Task instructions:
Each line from the beginning of the entries below through the line that includes "You are a computer-use agent." must be returned exactly as given.

# # # # #

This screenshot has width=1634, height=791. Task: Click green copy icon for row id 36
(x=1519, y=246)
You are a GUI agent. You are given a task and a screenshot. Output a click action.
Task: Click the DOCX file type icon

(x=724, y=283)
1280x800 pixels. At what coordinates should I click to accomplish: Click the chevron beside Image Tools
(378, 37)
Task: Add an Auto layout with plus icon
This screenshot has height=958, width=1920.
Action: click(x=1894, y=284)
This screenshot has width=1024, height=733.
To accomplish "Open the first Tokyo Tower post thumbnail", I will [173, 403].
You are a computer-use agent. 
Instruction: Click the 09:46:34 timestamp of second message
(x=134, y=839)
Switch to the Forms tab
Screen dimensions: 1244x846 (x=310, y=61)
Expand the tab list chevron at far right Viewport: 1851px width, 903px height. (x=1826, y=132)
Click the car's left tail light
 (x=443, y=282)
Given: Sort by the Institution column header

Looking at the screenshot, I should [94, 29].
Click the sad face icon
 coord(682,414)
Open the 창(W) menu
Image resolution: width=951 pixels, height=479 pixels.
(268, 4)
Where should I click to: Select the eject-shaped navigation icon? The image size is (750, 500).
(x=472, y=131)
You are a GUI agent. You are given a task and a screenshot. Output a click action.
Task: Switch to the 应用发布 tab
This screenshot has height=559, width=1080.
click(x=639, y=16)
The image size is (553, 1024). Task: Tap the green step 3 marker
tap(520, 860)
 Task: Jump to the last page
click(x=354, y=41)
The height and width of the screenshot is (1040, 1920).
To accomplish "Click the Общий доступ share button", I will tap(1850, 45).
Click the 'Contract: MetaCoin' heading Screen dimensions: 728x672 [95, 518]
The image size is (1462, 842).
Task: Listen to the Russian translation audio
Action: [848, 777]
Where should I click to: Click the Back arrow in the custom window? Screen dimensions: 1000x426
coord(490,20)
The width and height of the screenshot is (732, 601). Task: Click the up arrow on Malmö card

# # # # #

Response to the exercise:
This screenshot has width=1634, height=791. Task: Click green copy icon for row id 36
(x=1519, y=246)
You are a GUI agent. You are given a task and a screenshot. Output a click action.
Task: Click the DOCX file type icon

(x=724, y=283)
1280x800 pixels. At what coordinates should I click to accomplish: Click the chevron beside Image Tools
(378, 37)
Task: Add an Auto layout with plus icon
This screenshot has height=958, width=1920.
Action: click(x=1894, y=284)
This screenshot has width=1024, height=733.
To accomplish "Open the first Tokyo Tower post thumbnail", I will [173, 403].
You are a computer-use agent. 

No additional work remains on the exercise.